**** MATERIAL FOR THIS EXERCISE

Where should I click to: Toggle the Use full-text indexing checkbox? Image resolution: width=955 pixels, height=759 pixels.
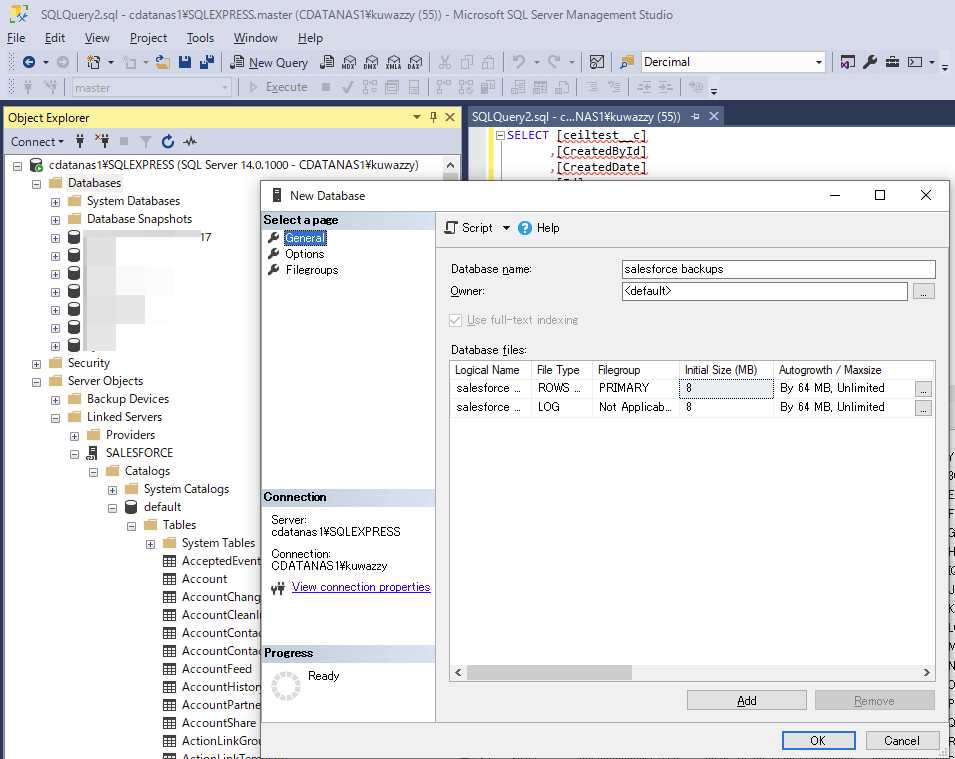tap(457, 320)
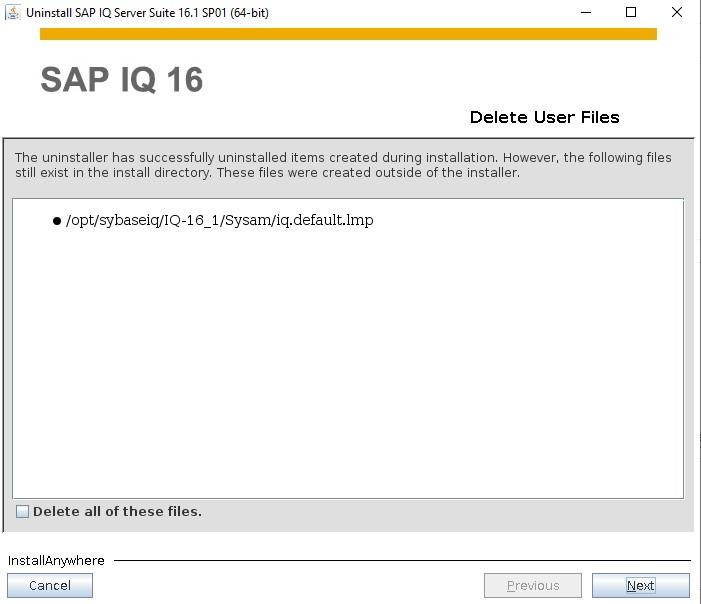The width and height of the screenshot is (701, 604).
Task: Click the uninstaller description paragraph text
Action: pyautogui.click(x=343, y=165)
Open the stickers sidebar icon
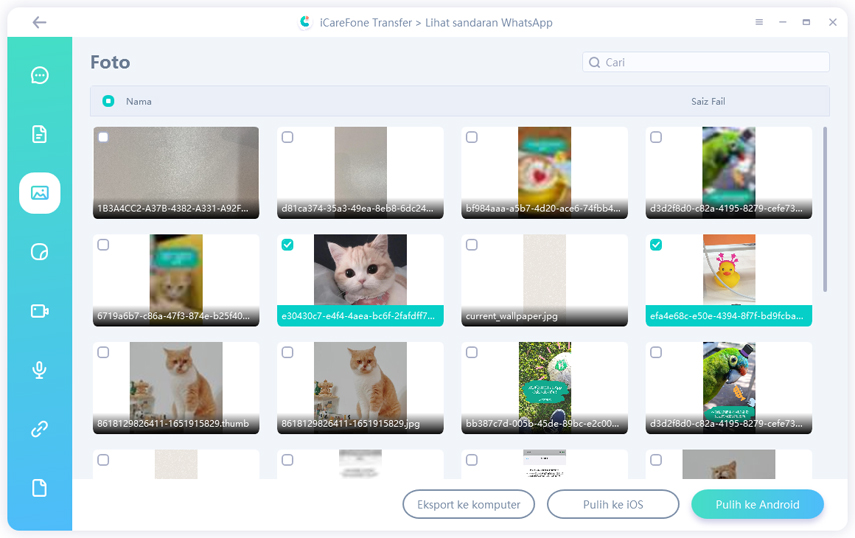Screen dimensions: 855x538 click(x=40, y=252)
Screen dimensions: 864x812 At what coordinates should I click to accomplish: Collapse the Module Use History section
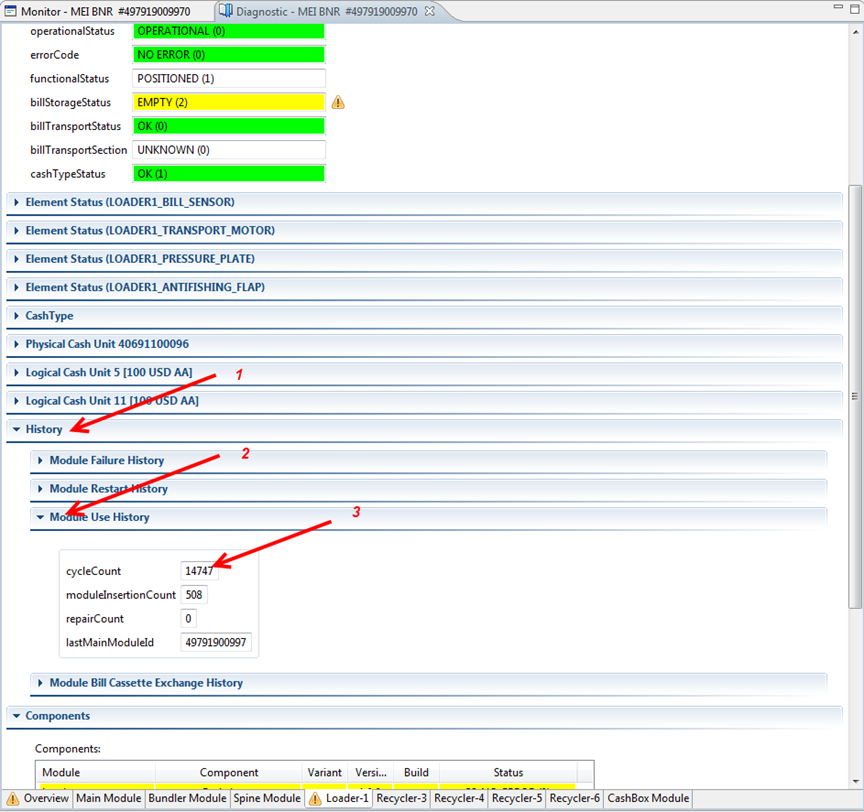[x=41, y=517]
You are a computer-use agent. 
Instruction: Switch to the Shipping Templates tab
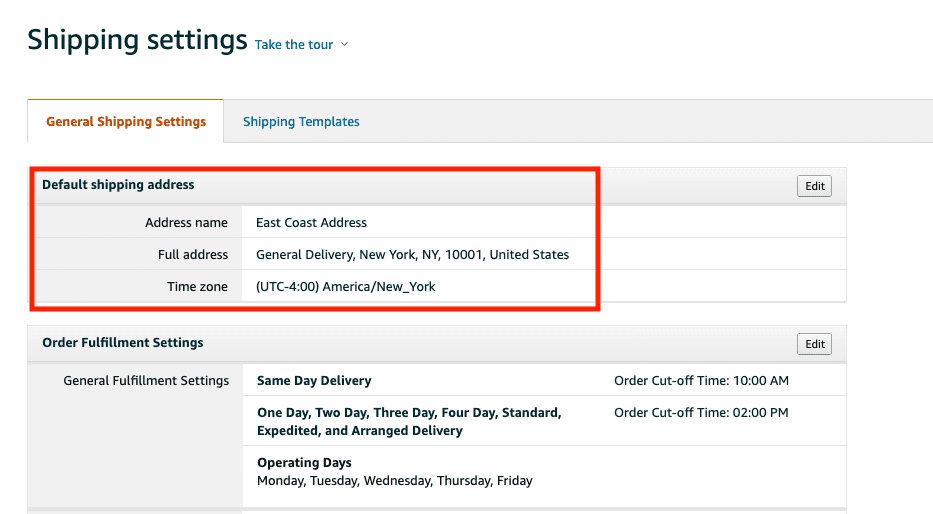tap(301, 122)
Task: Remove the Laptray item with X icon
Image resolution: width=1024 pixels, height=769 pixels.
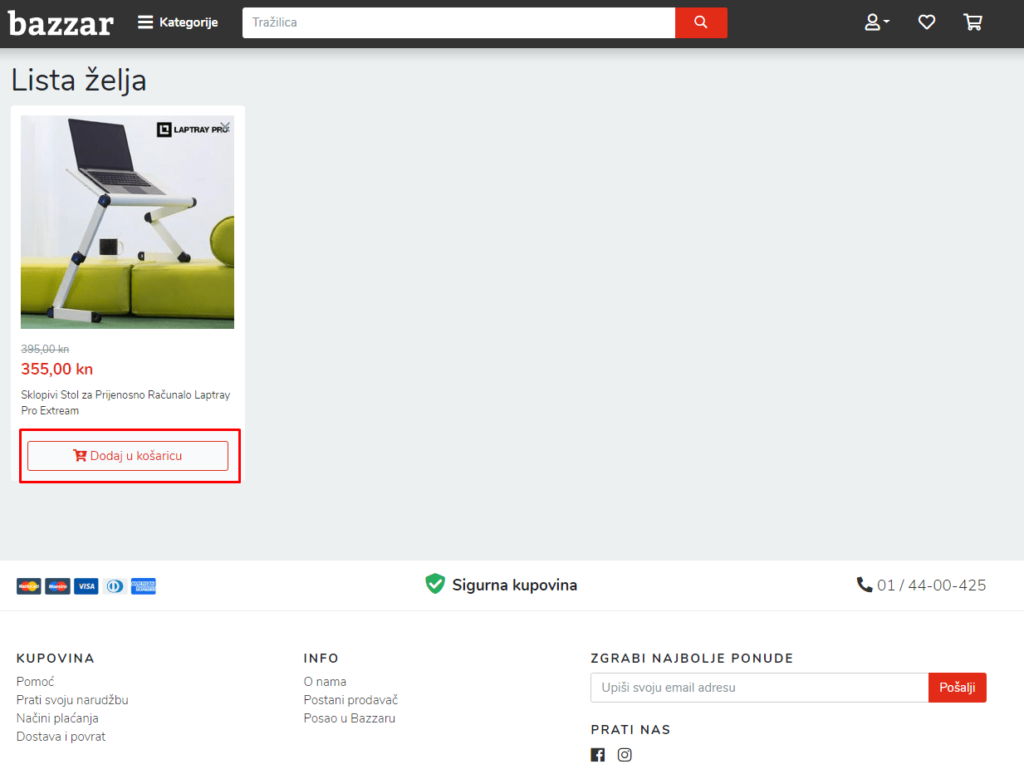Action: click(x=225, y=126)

********

== ASSIGNED TASK ==
A word-for-word copy of the records is needed, one that contains no pictures.

== THE ANSWER ==
Where should I click to: Toggle the Use full-text indexing checkbox? Image resolution: width=955 pixels, height=759 pixels.
tap(457, 320)
The width and height of the screenshot is (701, 604).
Task: Click the uninstaller description paragraph text
Action: pyautogui.click(x=343, y=165)
Open the stickers sidebar icon
Screen dimensions: 855x538 click(x=40, y=252)
Screen dimensions: 864x812 At what coordinates should I click to accomplish: Collapse the Module Use History section
[x=41, y=517]
You are a computer-use agent. 
Instruction: Switch to the Shipping Templates tab
tap(301, 122)
Task: Remove the Laptray item with X icon
Image resolution: width=1024 pixels, height=769 pixels.
Action: click(x=225, y=126)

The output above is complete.